By late sumner of the first year, you can already see many of the new plants filling in. The Russian sage, which has grown large in this photo, was part of the previous garden in this spot so it is much larger than the new plants. Summer 2020.

Maintaining the garden


Few garden plans are so perfect from the get-go that you don’t need any tweaks. You may find a species doesn’t fill in the way you’d like, or that you’d like to expand the color palette. Plan on adding a few more plants here and there as time goes by. You might even choose to toss in a few handfulls of seed. A caution: when over-seeding a garden, I favor adding single species in a section at a time. Although this garden style allows plants to mingle, too many different species growing in the same patch can cause detract from the desirable contrasts found in larger drifts.

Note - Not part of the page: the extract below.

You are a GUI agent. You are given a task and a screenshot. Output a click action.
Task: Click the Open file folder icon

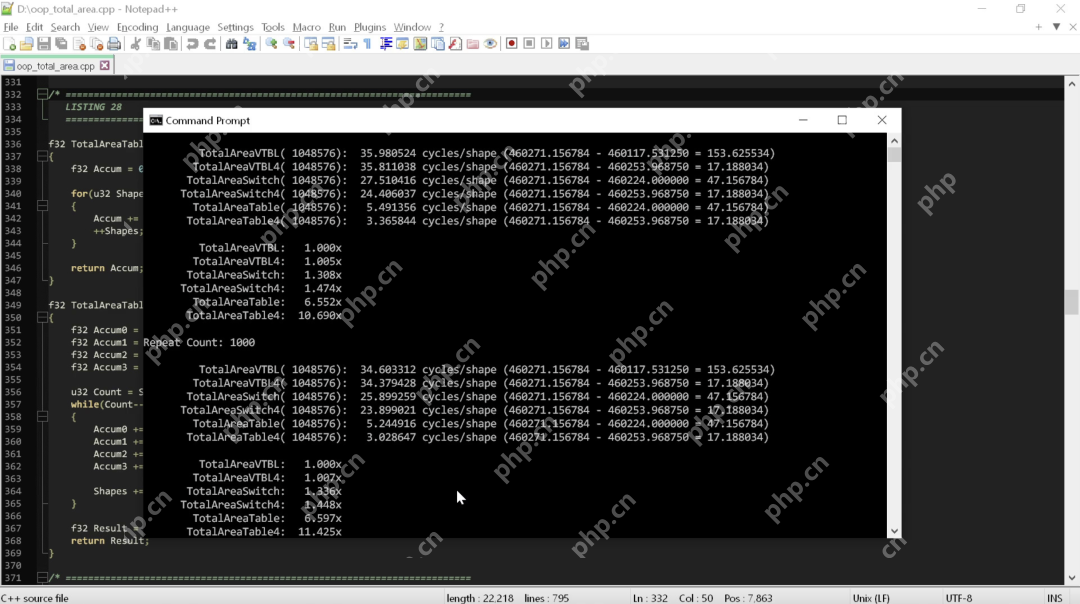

After about a year since it was planted, you can see that the meadow garden has already filled in well and is putting on a colorful display. June 2021.

Ultimately, meadow gardens can be very low-maintenance. Weeds have a hard time finding an opening among densely-packed, tough established perennials and grasses. Dead flowers set seed that feeds birds and adds winter interest. Insects and animals move in, enjoying the shelter and food source and keeping each other in check. Pest insects are unlikely to become a nuisance when plant varieties are very diverse and predatory insects are always present. All you have to do is sit back and watch, or do as much or as little as you’d like.

Another view of the Westminster, Colorado garden in early summer 2021.

When to trim back

One popular approach to meadow gardening is to cut dead stems down in late winter, just before green shoots emerge. I leave the downed material in place as mulch. Spring rain and snow will quickly soften and compress it as it is covered by new green growth. Earthworms tug the dead leaves into the soil so they soften and partially decay, at which point they become the worms’ food. You can choose to spot-trim things that bother you or become overgrown, and gently nudge your plants with selective thinning. When a competing plant is ready to grow into the void, the plant you are trying to reduce will stay in check long term. But like always in a meadow garden this work always optional.

Whatever you choose, the basic perspective I employ in meadow gardening is that it’s always much less work than spraying, mowing and aerating a lawn, or reseeding dead patches and managing insect pests. And the meadow garden, with vibrant colors and textures and a host of animal guests, is a lot more fun to watch and explore as time goes on.